## start TEXT SHOWN
The Way Forward in Burma
The Way Forward in Burma
Op-Ed / Asia 4 minutes

The Way Forward in Burma

In the wake of Cyclone Nargis, we must respond to the suffering of people who cannot wait for distant political change.

Megaphone moralising is not a policy and will not help the people of Burma. The west has tried it for two decades, and it has failed.

Unfortunately some, like Benedict Rogers, would rather criticise those who suggest a new direction than offer anything as practical as a policy.

Contrary to his article, the International Crisis Group's new report on Burma/Myanmar is very clear about where the blame lies for the appalling situation:

Growing impoverishment and deteriorating social service structures have pushed millions of households to the edge of survival, leaving them acutely vulnerable to economic shocks or natural disasters.

If not addressed, the increasing levels of household insecurity will lead to further human suffering, and could eventually escalate into a major humanitarian crisis.

Government repression, corruption and mismanagement bear primary responsibility for this situation.

Crisis Group does also say that the errors of western policy have played a role, noting that in their attempt to defeat the regime by isolating it, western governments have sacrificed opportunities to promote economic reform, strengthen social services, empower local communities and support disaster prevention and preparedness. After cyclone Nargis, we see another such opportunity, and we hope the west doesn't blow it again.

The truth is, the efforts to help Burma recover from Nargis are going surprisingly well. In sharp contrast to their initial obstructionism, the Burmese authorities are now cooperating with the international aid effort. If western governments can continue to show generosity - and resist the siren call of measures which punish the people for the failings of their government - there is a chance to build on this opening to address Burma's wider humanitarian and development crisis and promote change in that country.

Nargis was the worst natural disaster in Burma's recorded history. It devastated south-west Burma, leaving maybe 200,000 people dead and 800,000 displaced.
## end TEXT SHOWN
◆ GIVEN REQUEST 1: According to the Crisis Group report quoted in the op-ed on Burma, what bears primary responsibility for the country's situation?
◆ GIVEN REQUEST 2: Pick up the op-ed on Burma after Cyclone Nargis and continue it from its final sentence.
## start GIVEN ENTRIES
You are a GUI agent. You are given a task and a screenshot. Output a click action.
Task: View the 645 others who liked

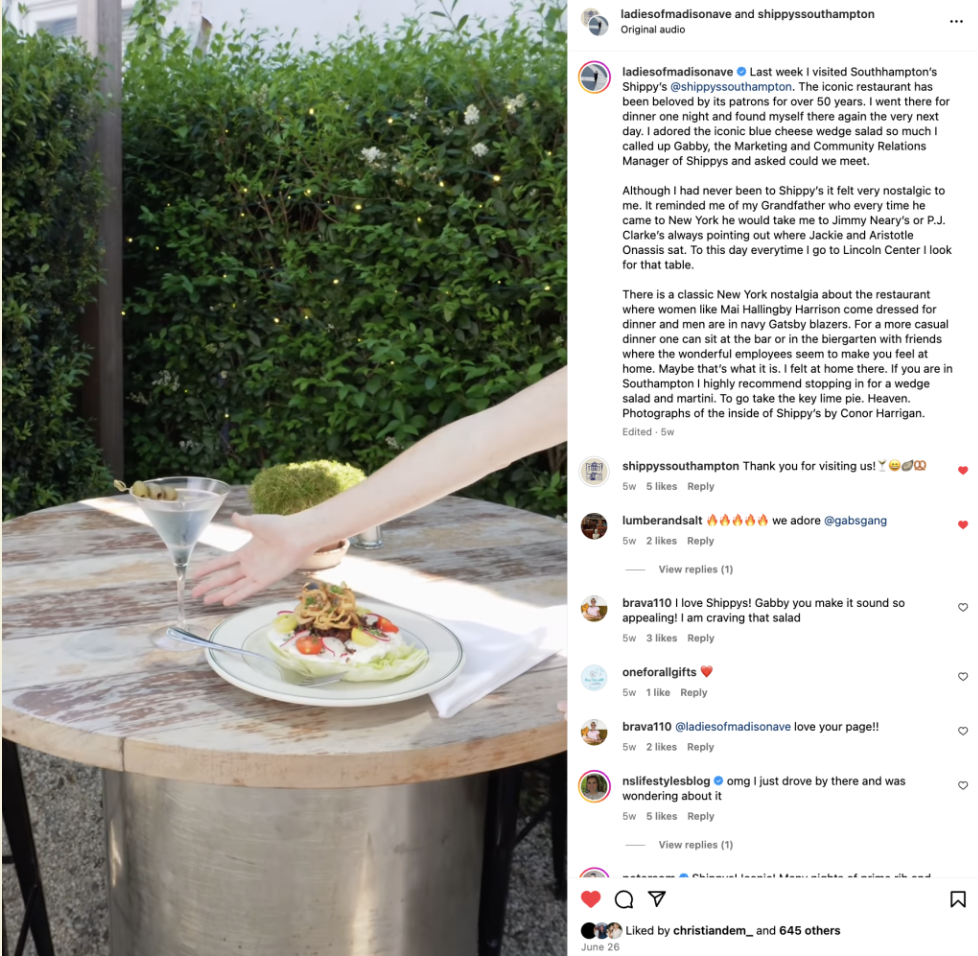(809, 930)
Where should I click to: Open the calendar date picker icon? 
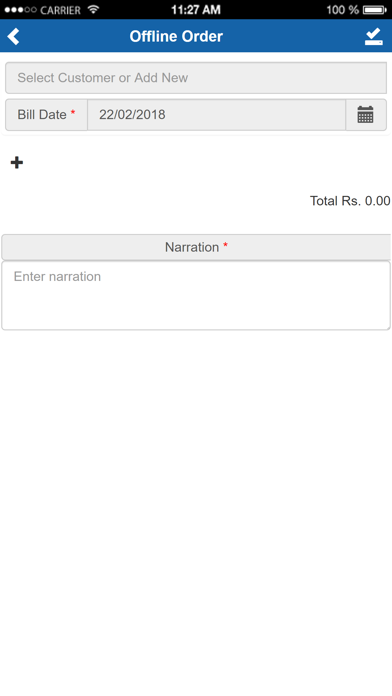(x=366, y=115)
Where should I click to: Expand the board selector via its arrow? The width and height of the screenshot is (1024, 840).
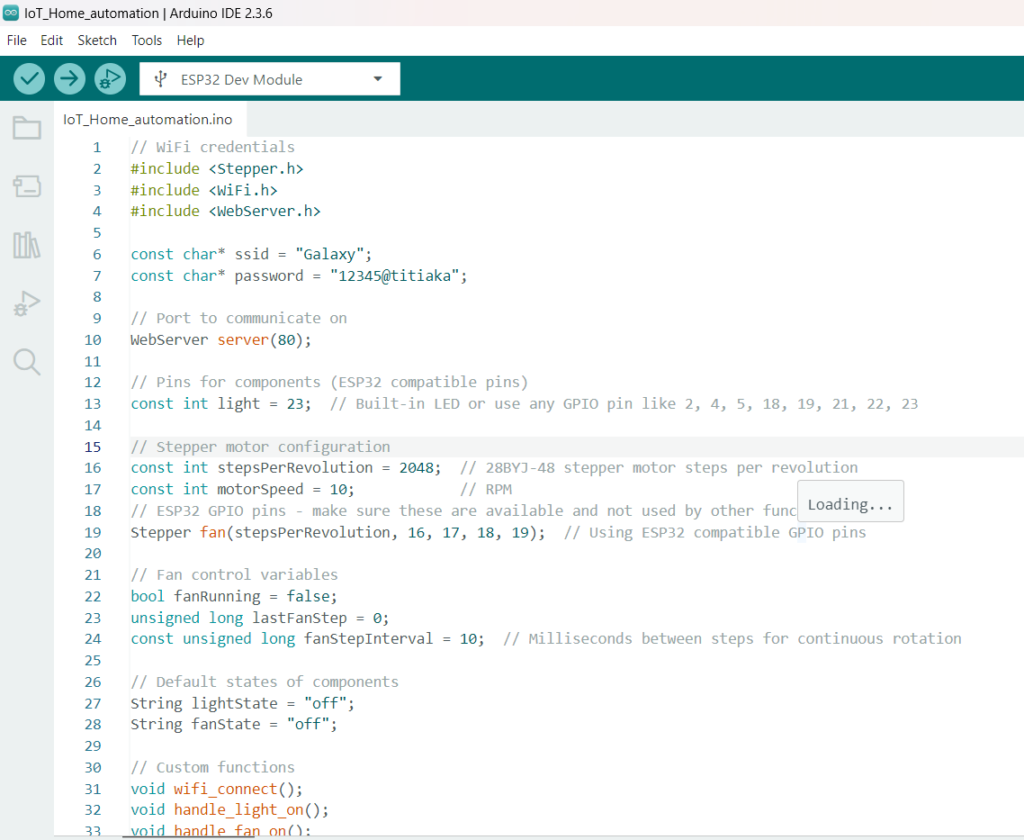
## end GIVEN ENTRIES
◆ FINAL RESULT 1: Government repression, corruption and mismanagement.

◆ FINAL RESULT 2:
The world looked on aghast at the regime's initial response. As always, the generals put security and political concerns first, and their people's welfare last. They denied foreign aid workers visas, and turned back local volunteers attempting to reach the affected areas. They pressed ahead with a referendum on a new constitution, designed to institutionalise military power.

But what happened next is an untold story. With the referendum out of the way, and encouraged by skilful diplomacy by UN secretary-general Ban Ki-Moon, the generals finally decided to open the door to foreign aid.

Western governments mostly put aside their distaste for the Burmese regime and made generous pledges of aid. And the Association of Southeast Asian Nations (ASEAN), long criticised for its lack of action on Burma, stepped up to the plate, coordinating international aid operations and helping overcome the regime's suspicions of western agendas.

By July, UN humanitarian chief John Holmes could describe the relief effort as "a normal international relief operation". While there are still problems, the cooperation between the Burmese authorities and the international community is unprecedented. Visas and travel permits are quicker and easier to obtain than before; bureaucratic obstacles have been removed; communication channels opened; and donors' demands for an independent needs assessment met.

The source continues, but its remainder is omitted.